Segundo fontes internas do hospital, a adolescente disse aos funcionários que o pai parou de trabalhar por 30 dias para vigiá-la, mas que ela quer estudar para ter uma vida diferente da mãe, que vive em outro estado. Ela também afirmou sofrer assédio sexual por outros homens próximos da família.
Na decisão da desembargadora Doraci Lamar Rosa da Silva Andrade, é mencionado que o pai da menina afirmou que sua filha se “sentiu pressionada pelas imposições do Conselho Tutelar” para interromper a gravidez.
A pessoa colaboradora do hospital ouvida pela matéria, entretanto, diz que a jovem nega ter sido pressionada e afirma que decidiu interromper a gravidez após conversar com a mãe.
O pai da jovem é representado por três advogados: Viviane Porto Pereira, Apoena Nascimento Veloso e Jennifer Puls Gama.

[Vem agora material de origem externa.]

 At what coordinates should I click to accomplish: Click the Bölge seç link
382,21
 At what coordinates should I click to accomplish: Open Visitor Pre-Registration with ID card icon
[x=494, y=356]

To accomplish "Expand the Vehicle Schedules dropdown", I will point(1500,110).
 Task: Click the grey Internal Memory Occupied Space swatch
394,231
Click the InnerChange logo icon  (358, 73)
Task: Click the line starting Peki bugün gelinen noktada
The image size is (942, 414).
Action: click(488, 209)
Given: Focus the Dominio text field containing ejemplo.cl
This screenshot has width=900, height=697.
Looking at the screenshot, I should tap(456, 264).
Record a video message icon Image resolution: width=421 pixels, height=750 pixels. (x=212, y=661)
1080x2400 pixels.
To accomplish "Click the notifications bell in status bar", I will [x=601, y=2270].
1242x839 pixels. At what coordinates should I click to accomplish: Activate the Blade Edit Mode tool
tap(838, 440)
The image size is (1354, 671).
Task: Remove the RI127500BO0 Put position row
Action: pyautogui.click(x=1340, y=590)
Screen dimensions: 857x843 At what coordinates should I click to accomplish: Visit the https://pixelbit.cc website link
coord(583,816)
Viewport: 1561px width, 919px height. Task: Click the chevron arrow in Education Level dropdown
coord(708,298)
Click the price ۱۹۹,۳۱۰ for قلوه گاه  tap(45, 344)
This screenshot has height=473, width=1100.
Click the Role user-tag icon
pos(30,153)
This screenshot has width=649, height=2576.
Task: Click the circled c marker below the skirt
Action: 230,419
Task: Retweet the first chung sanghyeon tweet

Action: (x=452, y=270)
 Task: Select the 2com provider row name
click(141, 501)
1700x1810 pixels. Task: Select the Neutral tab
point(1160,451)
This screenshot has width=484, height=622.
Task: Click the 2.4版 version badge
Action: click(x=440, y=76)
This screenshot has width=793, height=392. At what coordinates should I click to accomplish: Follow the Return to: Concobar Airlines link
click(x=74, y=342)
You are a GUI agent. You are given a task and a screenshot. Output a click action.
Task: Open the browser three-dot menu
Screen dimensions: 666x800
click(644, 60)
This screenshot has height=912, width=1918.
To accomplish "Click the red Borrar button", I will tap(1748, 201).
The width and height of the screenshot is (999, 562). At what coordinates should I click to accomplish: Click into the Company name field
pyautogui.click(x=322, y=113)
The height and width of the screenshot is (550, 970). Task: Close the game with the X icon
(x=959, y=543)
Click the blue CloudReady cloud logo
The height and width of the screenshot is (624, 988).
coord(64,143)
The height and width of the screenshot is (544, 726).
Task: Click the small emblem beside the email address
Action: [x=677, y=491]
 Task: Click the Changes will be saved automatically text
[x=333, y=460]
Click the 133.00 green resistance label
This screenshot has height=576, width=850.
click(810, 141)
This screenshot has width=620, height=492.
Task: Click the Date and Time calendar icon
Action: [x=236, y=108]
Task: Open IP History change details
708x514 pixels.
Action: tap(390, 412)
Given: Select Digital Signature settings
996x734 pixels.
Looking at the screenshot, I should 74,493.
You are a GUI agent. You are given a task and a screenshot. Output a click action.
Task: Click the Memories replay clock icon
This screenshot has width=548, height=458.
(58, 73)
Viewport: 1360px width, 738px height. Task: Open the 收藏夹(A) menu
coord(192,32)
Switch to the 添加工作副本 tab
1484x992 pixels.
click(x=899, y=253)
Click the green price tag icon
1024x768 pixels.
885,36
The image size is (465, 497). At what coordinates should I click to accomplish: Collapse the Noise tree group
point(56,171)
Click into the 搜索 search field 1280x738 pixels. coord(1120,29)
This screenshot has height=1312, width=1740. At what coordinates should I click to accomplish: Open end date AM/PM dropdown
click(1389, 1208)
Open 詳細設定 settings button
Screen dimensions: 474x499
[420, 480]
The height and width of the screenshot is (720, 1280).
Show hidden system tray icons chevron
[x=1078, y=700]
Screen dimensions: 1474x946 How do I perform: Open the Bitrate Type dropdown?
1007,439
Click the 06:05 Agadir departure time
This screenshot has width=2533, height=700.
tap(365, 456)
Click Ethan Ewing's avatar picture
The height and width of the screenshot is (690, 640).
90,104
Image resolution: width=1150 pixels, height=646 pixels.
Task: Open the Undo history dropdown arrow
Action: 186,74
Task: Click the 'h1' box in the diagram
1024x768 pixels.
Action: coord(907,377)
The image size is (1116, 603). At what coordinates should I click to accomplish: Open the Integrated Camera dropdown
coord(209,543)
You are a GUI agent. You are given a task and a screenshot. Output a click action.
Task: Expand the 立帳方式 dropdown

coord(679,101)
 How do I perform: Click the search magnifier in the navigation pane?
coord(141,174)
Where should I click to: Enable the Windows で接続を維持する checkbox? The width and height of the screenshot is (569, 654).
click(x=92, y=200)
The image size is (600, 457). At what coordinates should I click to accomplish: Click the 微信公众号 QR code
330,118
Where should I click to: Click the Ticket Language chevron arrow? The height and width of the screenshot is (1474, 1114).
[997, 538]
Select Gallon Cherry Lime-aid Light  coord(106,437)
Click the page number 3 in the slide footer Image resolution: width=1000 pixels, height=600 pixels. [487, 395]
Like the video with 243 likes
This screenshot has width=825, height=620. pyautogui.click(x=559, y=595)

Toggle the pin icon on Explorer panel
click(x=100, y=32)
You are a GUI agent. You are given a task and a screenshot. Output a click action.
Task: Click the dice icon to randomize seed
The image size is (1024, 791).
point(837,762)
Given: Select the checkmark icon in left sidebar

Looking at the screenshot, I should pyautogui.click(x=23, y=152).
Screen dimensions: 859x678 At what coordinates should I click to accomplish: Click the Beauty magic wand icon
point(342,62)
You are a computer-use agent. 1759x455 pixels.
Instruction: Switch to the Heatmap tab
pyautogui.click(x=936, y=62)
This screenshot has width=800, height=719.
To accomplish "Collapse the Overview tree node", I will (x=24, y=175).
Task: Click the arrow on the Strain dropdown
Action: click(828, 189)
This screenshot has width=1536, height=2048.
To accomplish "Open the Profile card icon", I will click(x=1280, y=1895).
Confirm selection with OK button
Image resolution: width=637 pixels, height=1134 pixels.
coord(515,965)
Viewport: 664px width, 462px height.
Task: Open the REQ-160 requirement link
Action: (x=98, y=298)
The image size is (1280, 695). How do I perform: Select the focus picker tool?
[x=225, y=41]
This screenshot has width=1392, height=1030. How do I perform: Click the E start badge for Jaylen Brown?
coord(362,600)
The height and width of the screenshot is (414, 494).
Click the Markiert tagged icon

Apoema integra a Comissão de Defesa da Vida da Associação dos Juristas Católicos de Goiás.
Não é o primeiro caso de abuso sexual sofrido pela menina. Segundo documentos do Conselho Tutelar, de abril deste ano, a menina já denunciou outro caso, quando tinha 12 anos. Segundo o texto, um adolescente contou o ocorrido para uma professora e manifestou medo de ter engravidado.
Na ocasião, ela foi encaminhada ao Instituto Médico Legal (IML) para fazer exames e seguir protocolos de proteção contra Infecções Sexualmente Transmissíveis (IST). Também foi registrado um boletim de ocorrência sobre o caso, e o exame de gravidez deu negativo.
O Conselho Tutelar considera que a adolescente está afastada da escola desde 2023 e que ela já foi acompanhada por um conselheiro devido às faltas. O pai foi alertado sobre o perigo da ausência na escola. Frente a isso, o Conselho Tutelar vai exigir matrícula especial para a adolescente na escola. Foi pedido em março que a menina iniciasse exames pré-natais mensais que até abril não foram feitos.